[START Supplied records]

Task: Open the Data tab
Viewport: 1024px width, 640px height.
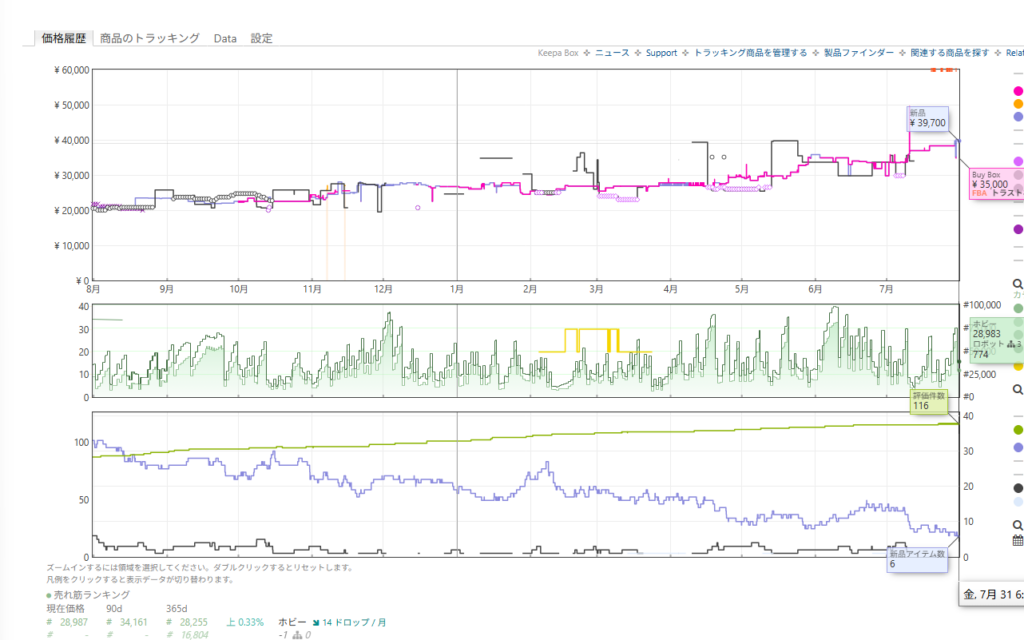Action: pyautogui.click(x=225, y=39)
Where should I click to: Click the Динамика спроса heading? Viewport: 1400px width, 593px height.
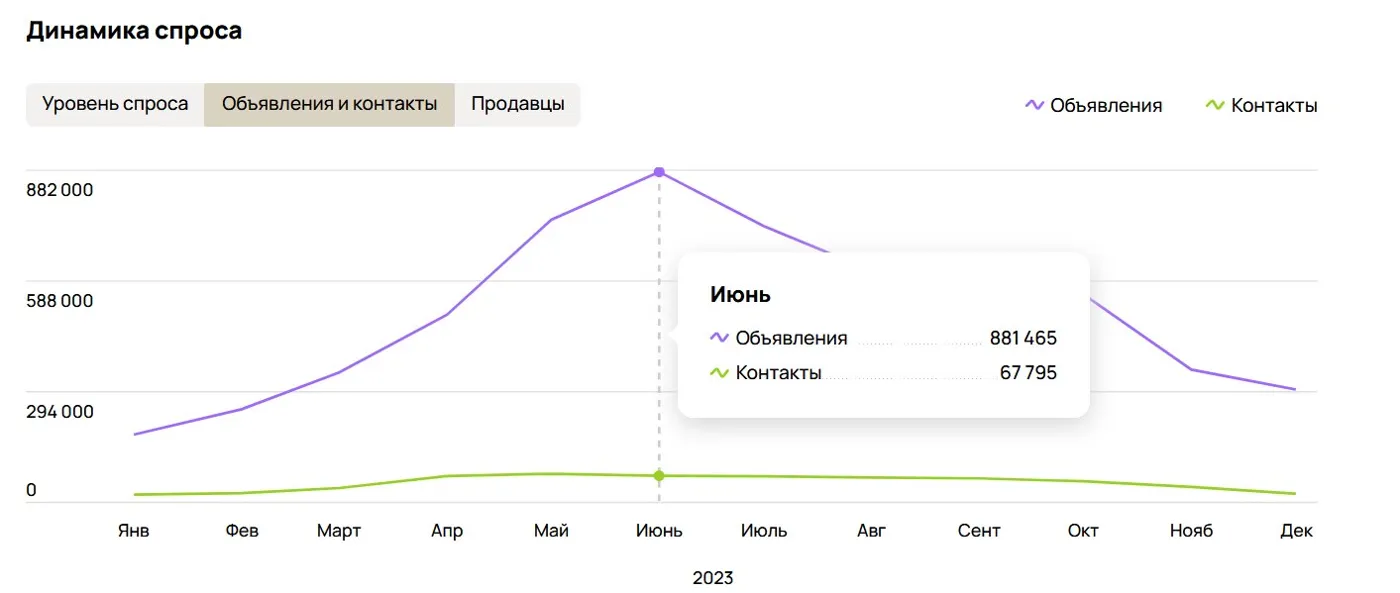coord(134,30)
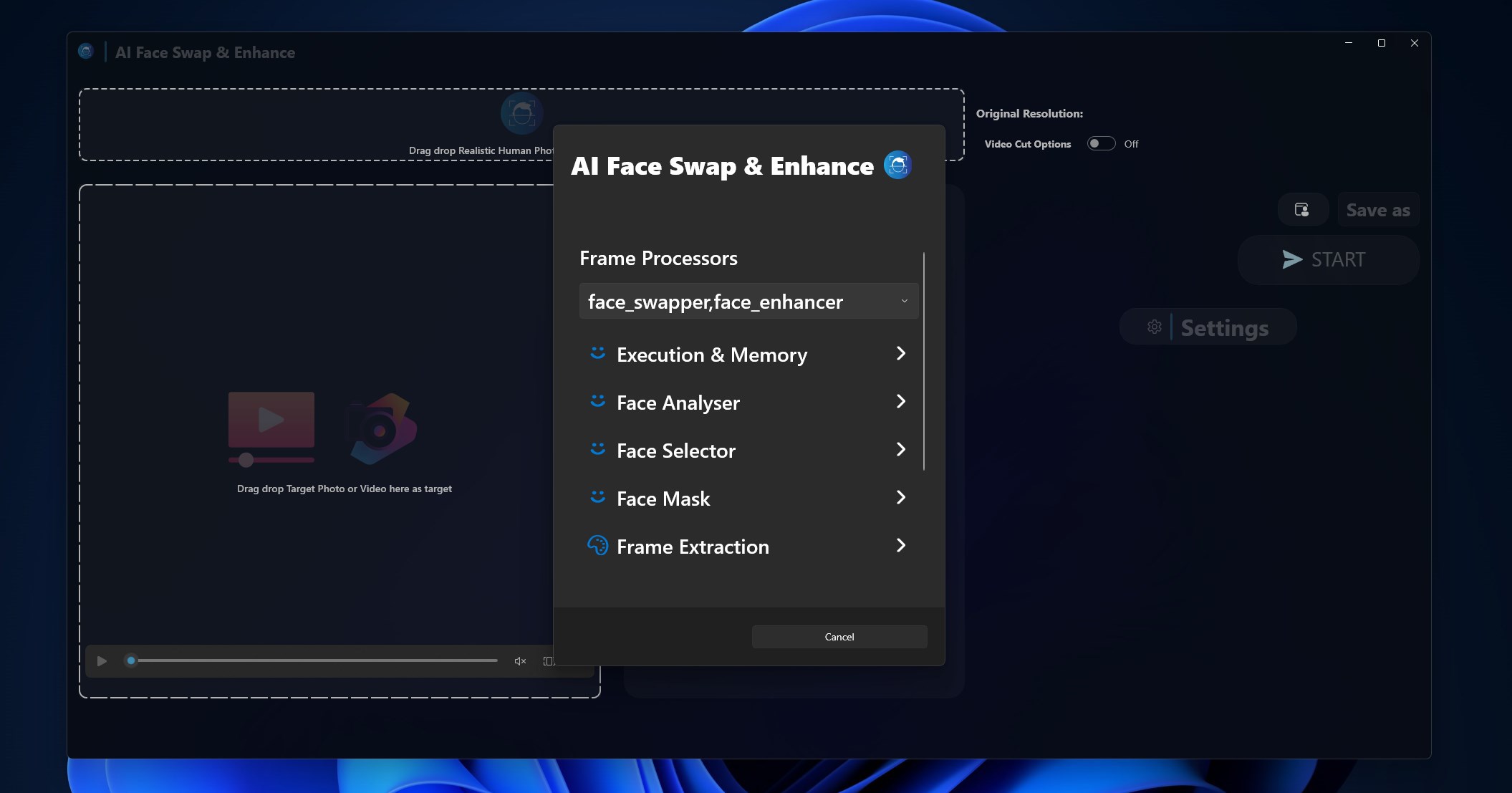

[END Supplied records]

- What you need to do: Find each line in the data above that contains the string "width" and copy those lines out in full. Letter case matters.

- Response to the task:
Viewport: 1024px width, 640px height.
Where should I click to: Click the Динамика спроса heading? Viewport: 1400px width, 593px height.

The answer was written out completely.